**指示事項**
a – 超高層ビル規制の記事について、次の(i)〜(iii)が記事の内容と合っているか判定せよ。それぞれ「はい」か「いいえ」で答え、根拠となる記事の文言をそのまま引用すること。
(i) 規制を発表したのは中国政府で、発表は26日だった。
(ii) 高さ500メートル以上のビルの建設は、今回の規制で初めて禁止された。
(iii) 微博では、多くの人が今回の発表に反対している。
b – 超高層ビル規制の記事を、最後の段落の次から書き進めよ。

**引用文**
= = =
中国、「超高層ビル」の建設を規制 高さ250メートル超は禁止に
中国政府は26日、国内の比較的小規模な都市における「超高層ビル」建設に関する規制を発表した。虚栄心を満たすことが目的の建設プロジェクトを減らすのが狙い。
中国の住宅都市農村建設部と応急管理部は26日に発表した共同声明の中で、人口300万人以下の都市で高さ150メートル以上の超高層ビルを建設する場合、特別な承認が必要になると説明した。
ただし、いかなる場合でも高さ250メートルを超えるビルの建設は認められない。
また、人口300万人以上の都市では、一定の条件下で高さ250メートル以上のビルの建設を申請できる。
高さ500メートル以上のビルの建設はすでに禁止されている。
これらの新ルールに違反したプロジェクトを承認した者は「生涯にわたる説明責任」を負うことになると、声明は警告している。
中国のソーシャルメディア「微博(ウェイボ)」ではほとんどの人が今回の発表に賛同している。多くの人が、超高層ビルは「必要ない」、「超高層ビルは人目を引くためのものに過ぎない」などと指摘している。
= = =
**データ一覧**
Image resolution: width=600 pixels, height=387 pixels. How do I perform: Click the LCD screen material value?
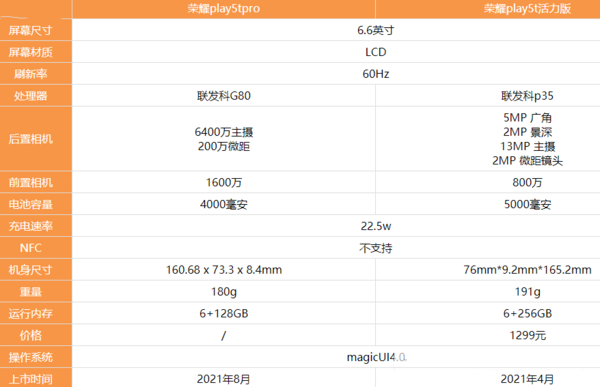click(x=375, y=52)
= = =
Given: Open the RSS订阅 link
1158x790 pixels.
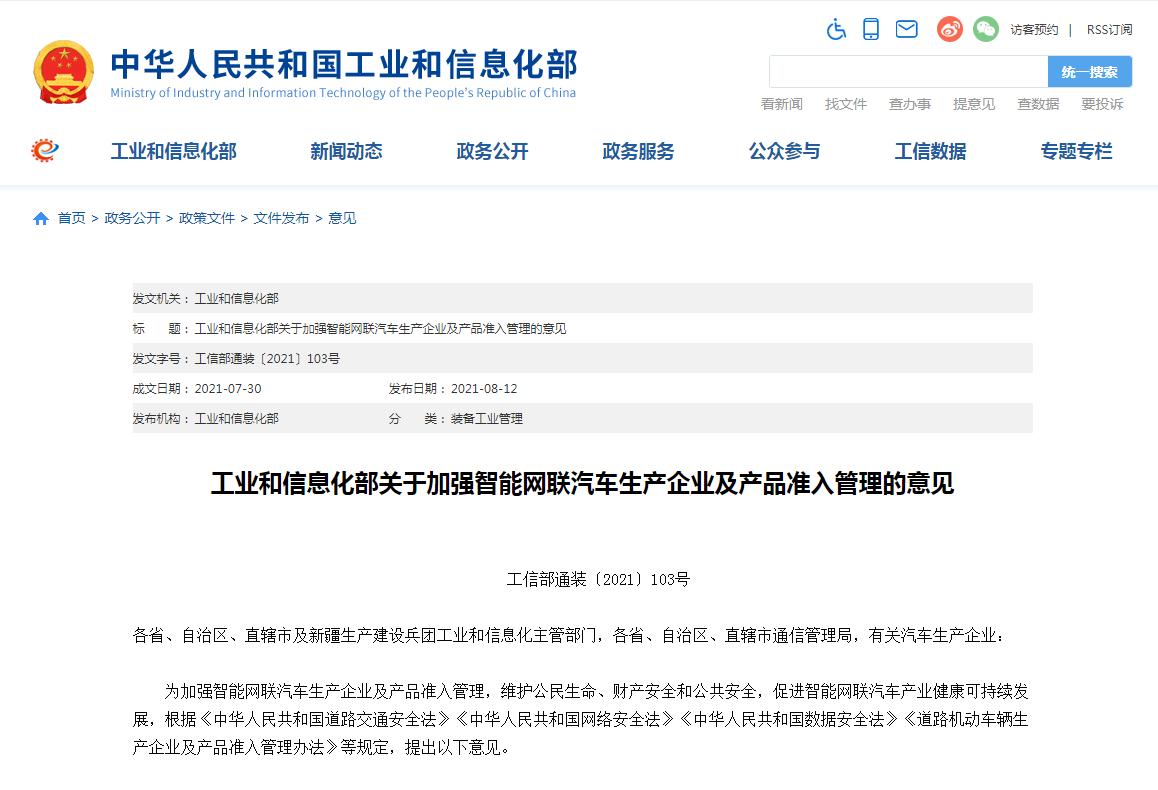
= = =
**各問の解答**
a –
(i) はい。「中国政府は26日、国内の比較的小規模な都市における「超高層ビル」建設に関する規制を発表した。」
(ii) いいえ。「高さ500メートル以上のビルの建設はすでに禁止されている。」
(iii) いいえ。「中国のソーシャルメディア「微博(ウェイボ)」ではほとんどの人が今回の発表に賛同している。」

b –
高層ビルの取り締まりを強化
中国には上海タワー(高さ632メートル)や深圳市の平安国際金融中心など、世界有数の高層ビルが複数ある。
現地の報道は、上海や深圳のような人口が密集した都市では超高層ビルが必要かもしれないが、他の都市では土地が不足しているわけではないと指摘。そうした場所の高層ビルはほとんどが虚栄心のために建てられたものだとしている。
5月には、深圳市にある高さ約300メートルの「賽格広場(SEGプラザ)」が揺れ出し、中にいた買い物客らが逃げ出す出来事があった。
中国は、目を引く建物を建てることに執着する地元のディベロッパーを批判し、高額で見栄を張ったプロジェクトを取り締まる傾向が強まっている。
今年初めには、「醜い建築物」を禁止すると発表した。
同済大学建築都市計画学院の張尚武教氏は、香港の英字紙サウスチャイナ・モーニング・ポストに対し、「私たちは今、人々があまりにも性急に、歴史に残るようなものをつくることに躍起になっている時代にいる」と述べた。
「全ての建物が、ランドマークをつくることを目的として建設され、ディベロッパーや都市計画者は斬新さや奇抜さを極めることで、その目標を達成しようとしている」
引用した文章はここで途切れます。